Personne n’ignore, non plus, que les esclavagistes ne reculèrent pas devant le crime, lorsqu’ils se virent définitivement vaincus par les abolitionnistes.

Le général Lee, accablé par les forces de Grant, avait fait, mais en vain, un suprême effort à Burkesville, le 5 avril 1865, et le 7 il déposait les armes, acceptant une capitulation honorable que lui offrait le commandant en chef des armées fédérales. Les confédérés, dans leur rage, voulurent alors venger leurs échecs par l’assassinat même du président de la République.

Un acteur franc-maçon, du nom de John-Wilkes Booth, fut désigné dans les arrière-loges pour être le meurtrier. Le 14 avril, le président Lincoln s’était rendu au théâtre de Ford, à Washington, avec sa femme et deux amis ; on y jouait Our American Cousin. Au milieu du second acte, Booth parvint à s’introduire dans la loge occupée par Lincoln et le tua d’un coup de pistolet ; puis, écartant d’un coup de poignard un des amis du président, M. Rathburn, il sauta hors de la loge sur la scène du théâtre, en criant : « Sic semper tyrannis ! le Sud est vengé ! » Au milieu de la stupéfaction générale, il parvint à s’échapper et s’enfuit sur un cheval que les frères du Rite Écossais lui avaient tenu prêt.

Au même moment, un autre ultionniste frappait de cinq coups de poignard le secrétaire d’État de la République, M. Seward, qui était malade dans son lit.
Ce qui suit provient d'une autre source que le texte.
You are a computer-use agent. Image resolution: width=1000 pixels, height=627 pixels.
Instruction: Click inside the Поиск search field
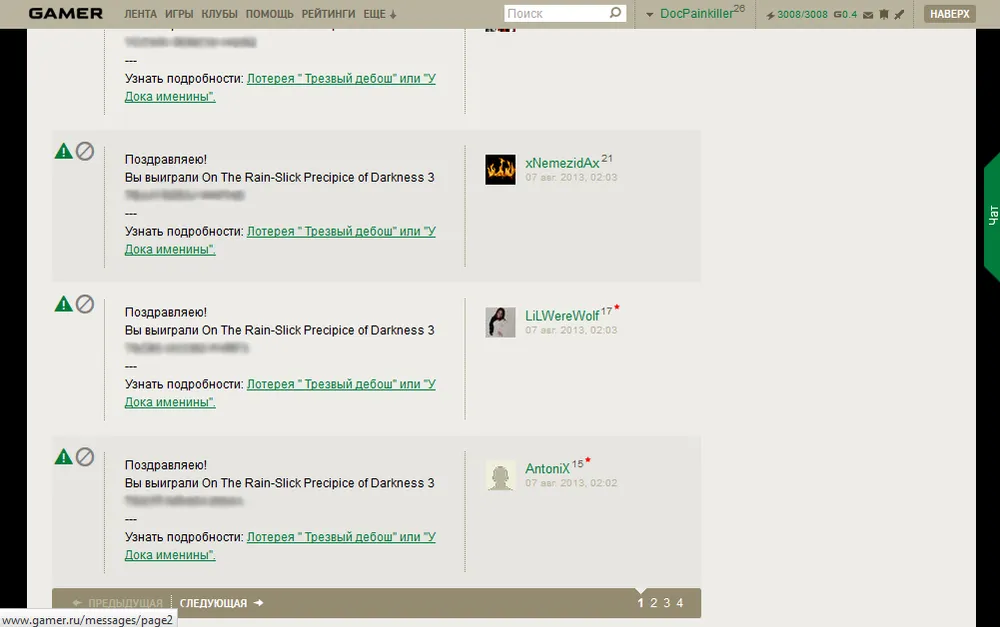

Booth se sauva dans le Maryland ; mais, s’étant cassé la jambe en tombant de cheval, il s’arrêta pour se faire panser chez un chirurgien, le docteur Mudd, puis continua sa route. Cependant, sa piste était suivie ; on le trouva renfermé dans la grange d’une ferme ; et, comme il refusait d’en ouvrir la porte, ou introduisit par les fissures de la paille enflammée qui produisit un incendie. Finalement, il fut tué par une balle, au moment où il s’apprêtait à sortir, le pistolet au poing. Son cadavre, transporté à l’arsenal voisin sur le Potomac, disparut la nuit suivante, sans qu’on ait jamais pu savoir par qui ni comment il avait été enlevé.

Dans l’odieuse secte, le frère John-Wilkes Booth est considéré comme un martyr ; quant à ses restes, ils reposeraient secrètement à Charleston, au siège du Suprême Directoire Dogmatique, dans un mausolée souterrain situé au-dessous du Labyrinthe Sacré, si je m’en rapporte à un mot qui échappa à Jonathan Chambers dans une de ses conversations avec moi. Mais, ceci m’ayant été dit lors de mon dernier voyage à Charleston et tandis que Chambers me raccompagnait à la gare, je n’ai pas eu la possibilité de vérifier.